Target pointing data
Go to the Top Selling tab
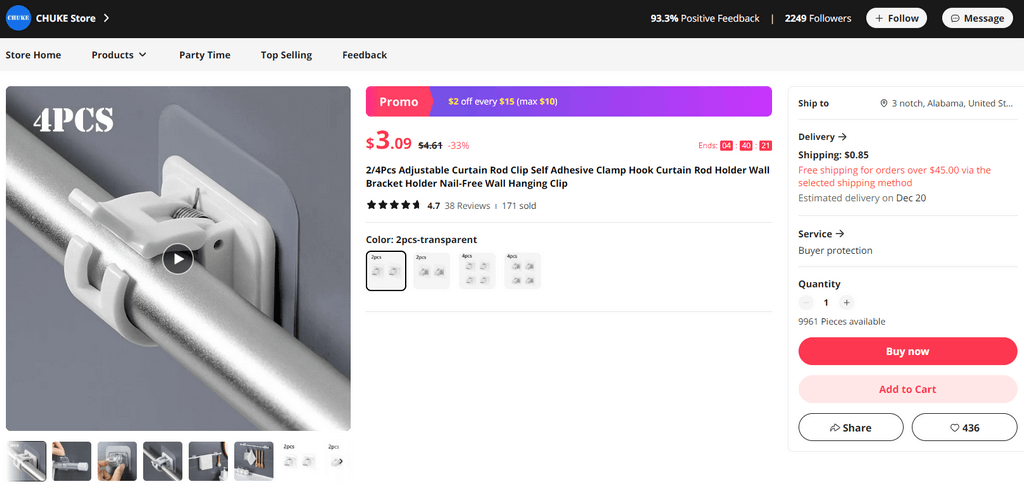Viewport: 1024px width, 488px height. pyautogui.click(x=286, y=55)
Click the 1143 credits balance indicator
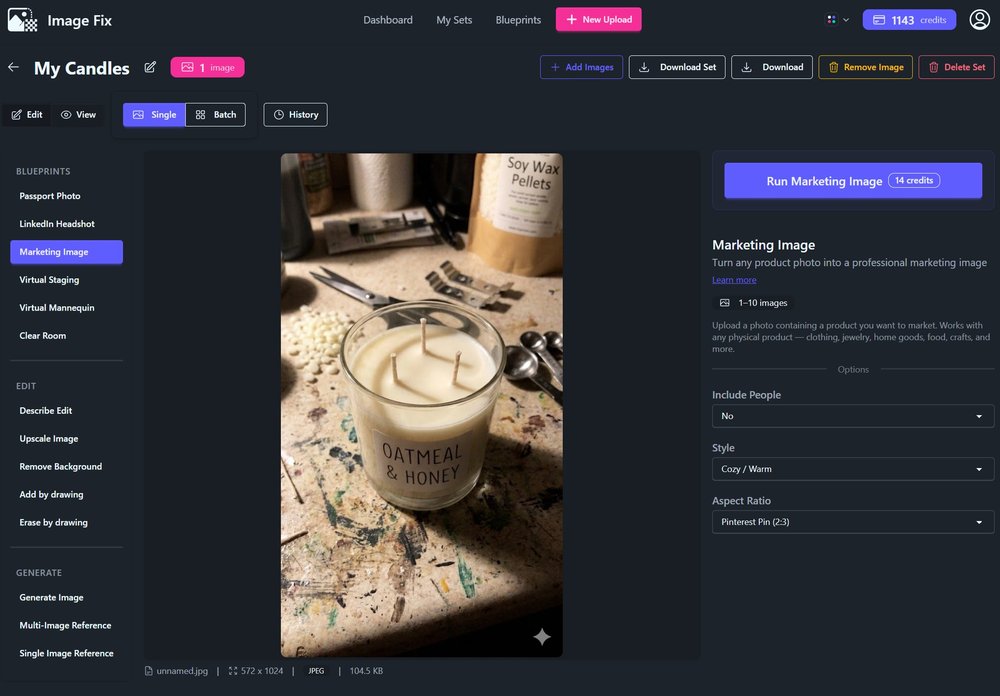Image resolution: width=1000 pixels, height=696 pixels. point(908,18)
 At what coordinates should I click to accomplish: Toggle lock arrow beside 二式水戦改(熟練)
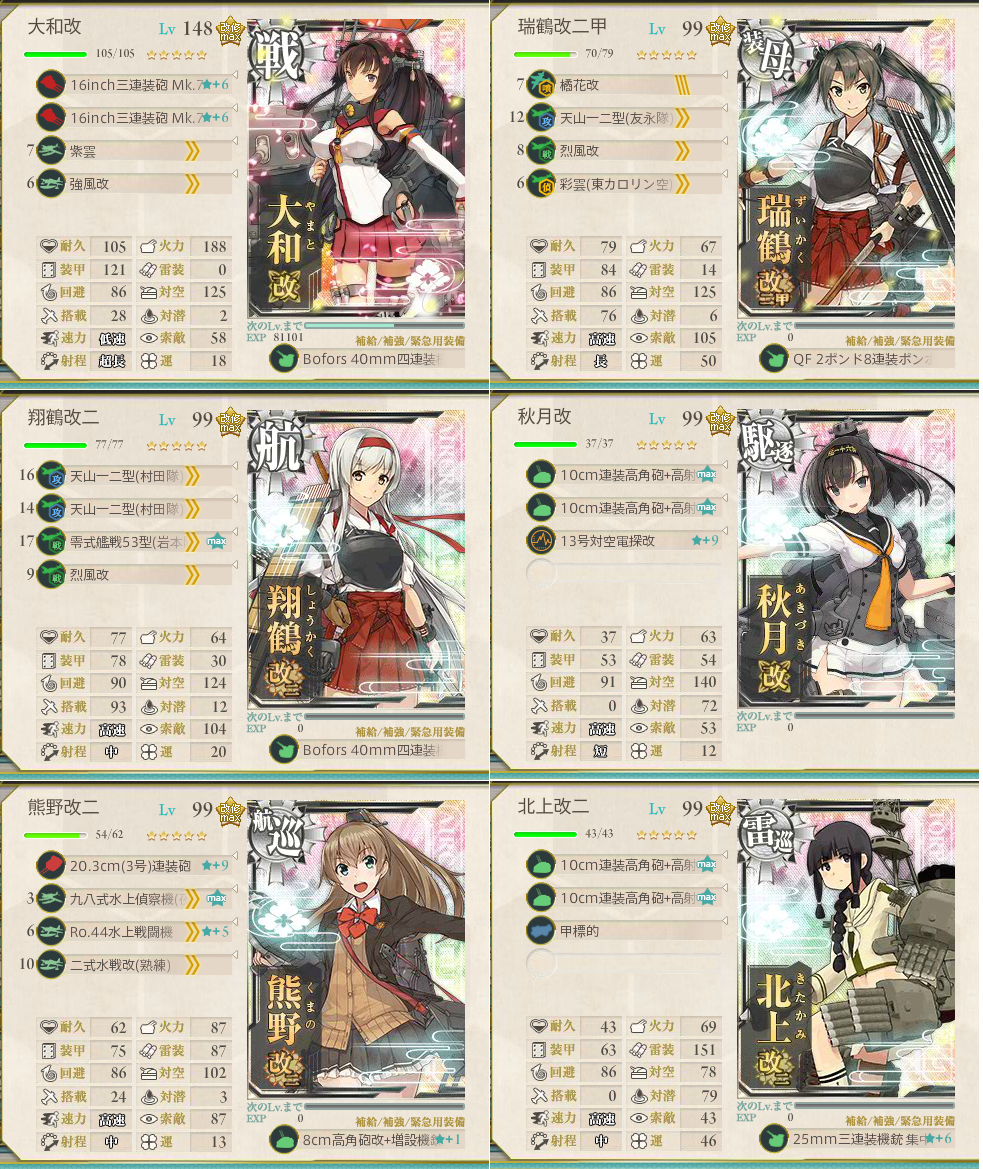[235, 955]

_Required work_. Rewrite the rows with "Top Selling" swapped for "Best Selling" and everything else left as it is, leaving out the pictures.

_Completed exercise_.
Go to the Best Selling tab
Viewport: 1024px width, 488px height. pyautogui.click(x=286, y=55)
Click the 1143 credits balance indicator
Image resolution: width=1000 pixels, height=696 pixels. point(908,18)
 At what coordinates should I click to accomplish: Toggle lock arrow beside 二式水戦改(熟練)
[235, 955]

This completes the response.